Extract precisely the lines that run from the line containing "The height and" to the end of the records below, with both ends included and pictures omitted.

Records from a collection
···

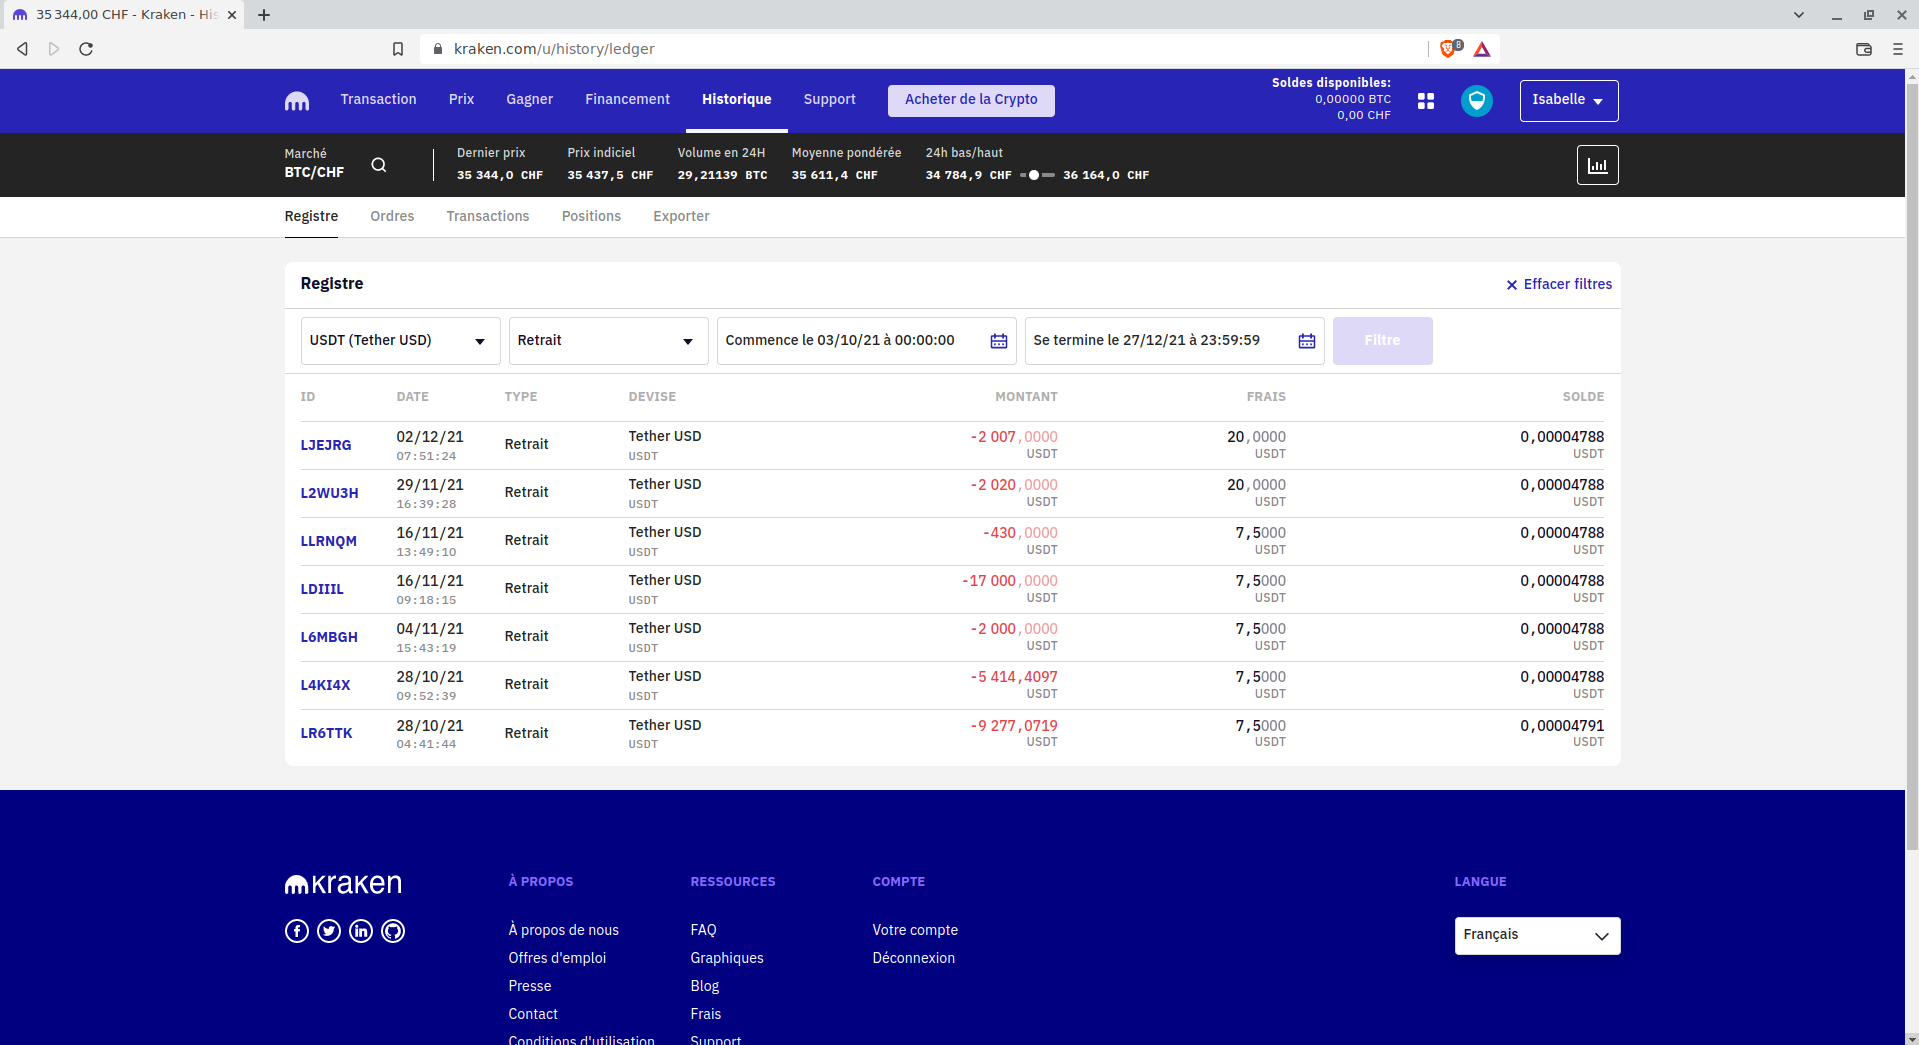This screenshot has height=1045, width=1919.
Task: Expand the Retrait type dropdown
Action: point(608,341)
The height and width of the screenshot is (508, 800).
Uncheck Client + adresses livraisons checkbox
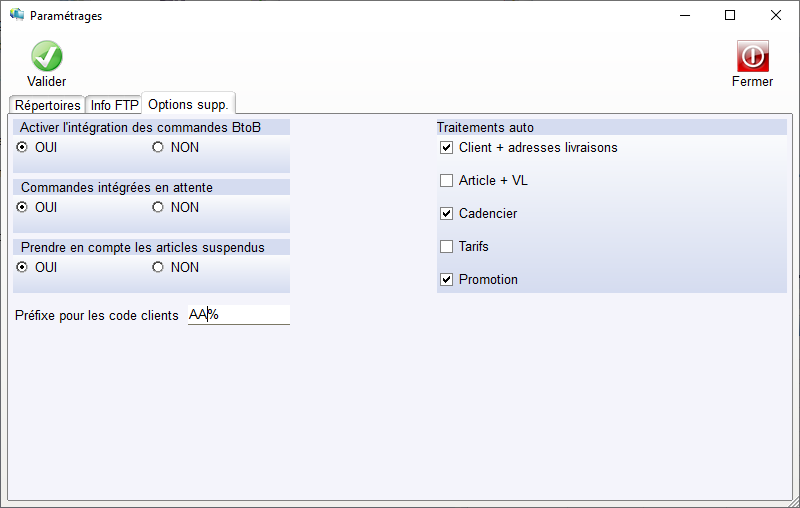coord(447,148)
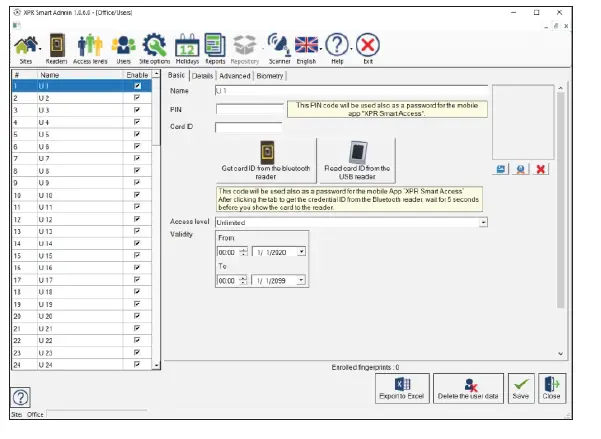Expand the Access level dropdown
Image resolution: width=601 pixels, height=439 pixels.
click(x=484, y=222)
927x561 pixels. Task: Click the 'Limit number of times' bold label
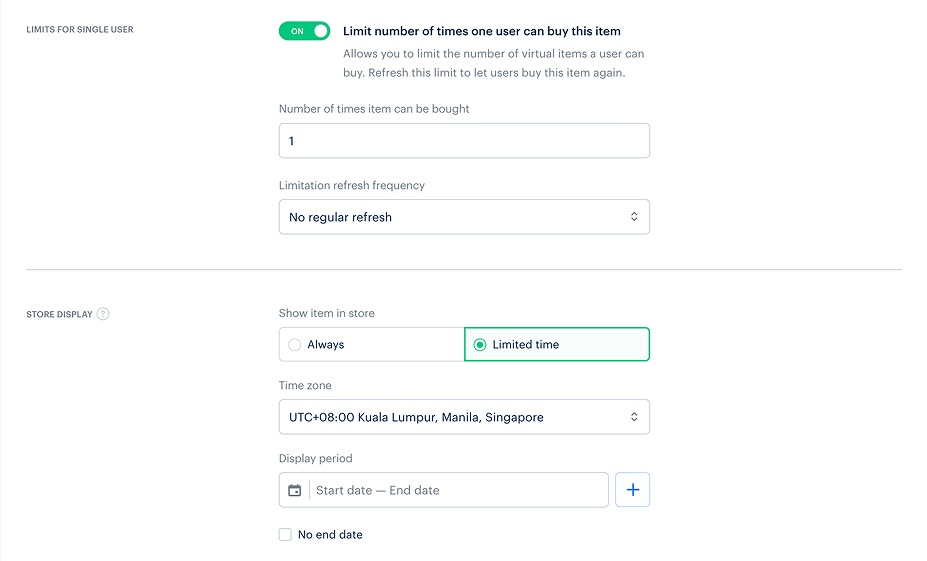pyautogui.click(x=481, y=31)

···

_SOLUTION TO THIS EXERCISE_
The height and width of the screenshot is (508, 800).
Uncheck Client + adresses livraisons checkbox
coord(447,148)
Expand the Access level dropdown
Image resolution: width=601 pixels, height=439 pixels.
click(x=484, y=222)
927x561 pixels. Task: Click the 'Limit number of times' bold label
pyautogui.click(x=481, y=31)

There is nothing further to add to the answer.